Why multicore is an easy question to answer; clock speeds can’t be pushed high enough for one core to do all the work.
There are two choices: symmetrical (SMP) or asymmetrical (AMP) multiprocessing. In the first choice, each core is treated equally, but operates independently. Usually, the cores share a memory, but have their own cache. Any SMP core can work on any task. In the latter choice, not all cores are equal; applications might be allocated to a particular core, for example.
One issue with multicore processors is deciding which tasks run on which core. That can be easier with AMP, but SMP offers more challenges. Consider, then, how the team from the University of California, Davis (UCD) will handle the scheduling problem for its 1000 core chip – the so called KiloCore device.

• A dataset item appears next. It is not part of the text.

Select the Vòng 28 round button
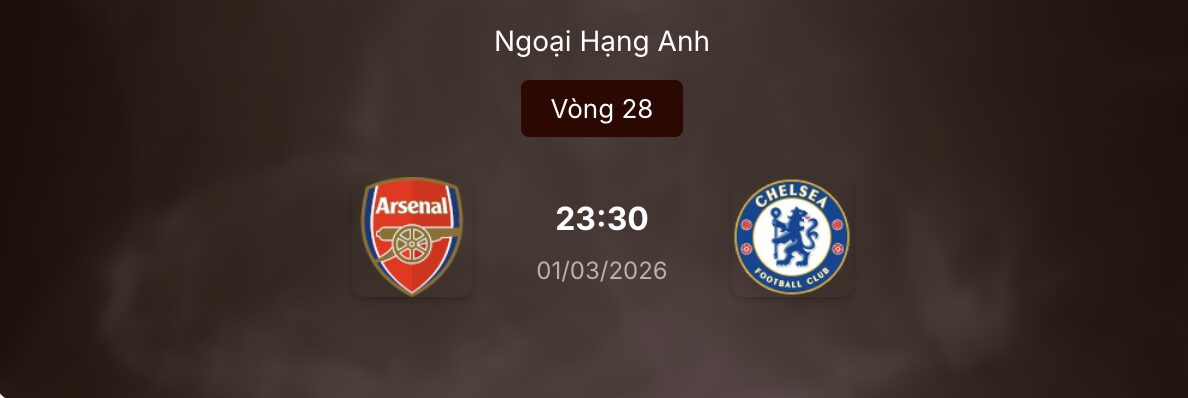Viewport: 1188px width, 398px height. pos(602,108)
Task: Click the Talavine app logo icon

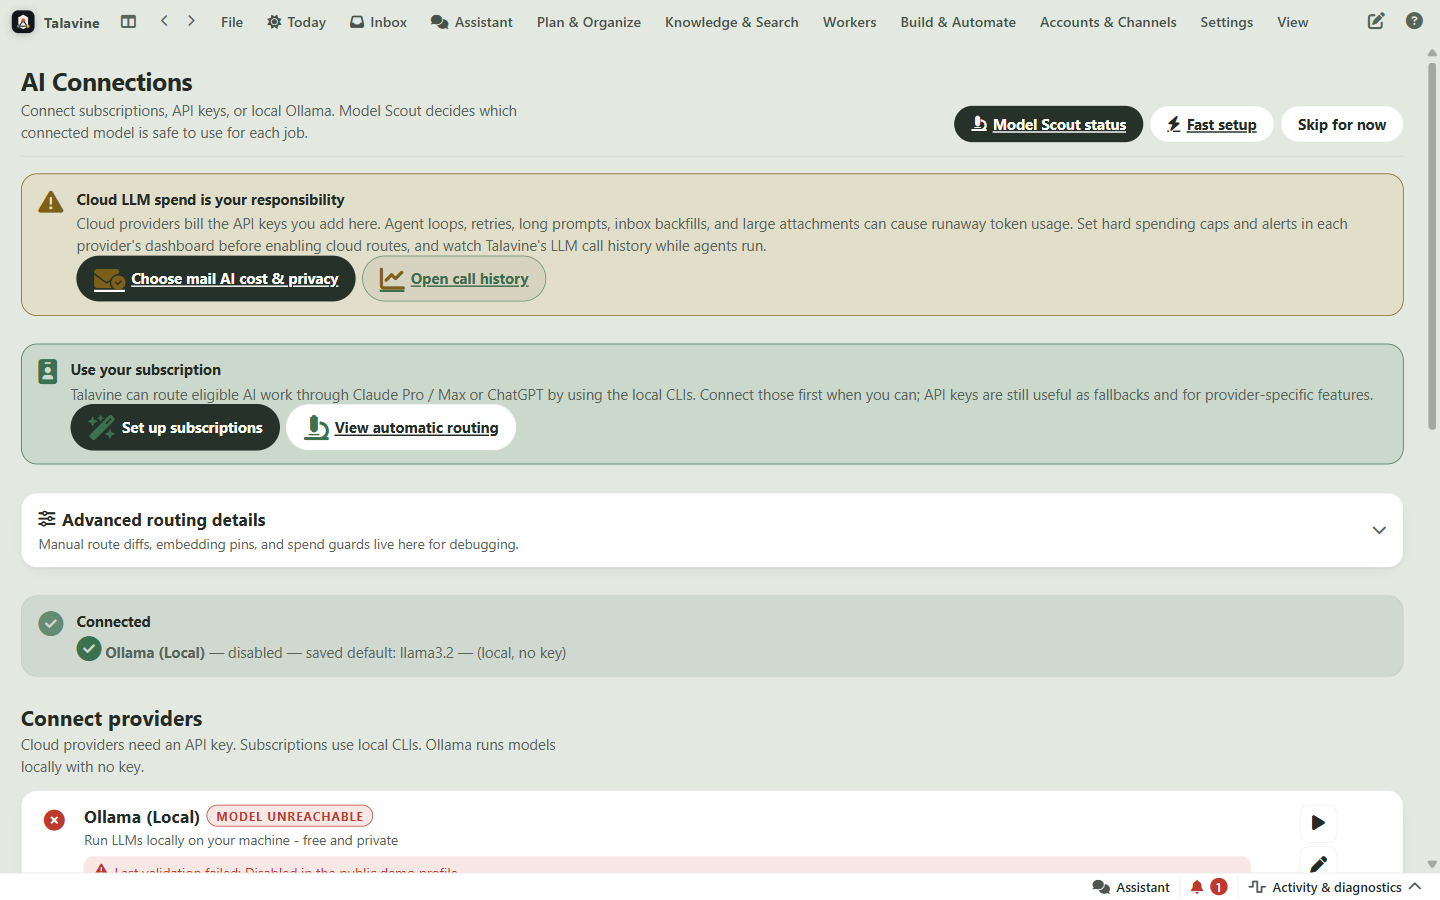Action: pyautogui.click(x=23, y=22)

According to UCD’s Professor Bevan Baas, the approach is to break an application into many small pieces, each of which can run in parallel on different processors – not necessarily the whole 1000. This is said to result in high throughput with lower energy use. Apparently, the team says the chip consumes just 0.7W when handling 115billion instructions per second. It will be interesting to find out just how the team has managed to do it at such high efficiency.
Europe isn’t standing on the sidelines, however. The EMC2 Project, running under the auspices of Artemis, is in its third year of developing multicore technology for embedded applications.
By next year, it hopes to be demonstrating what it calls an ‘asymmetric multicore approach’ featuring multiple 8- and 32bit soft core CPUs, along with two hard ARM9 CPUs.
Interesting times for multicore development.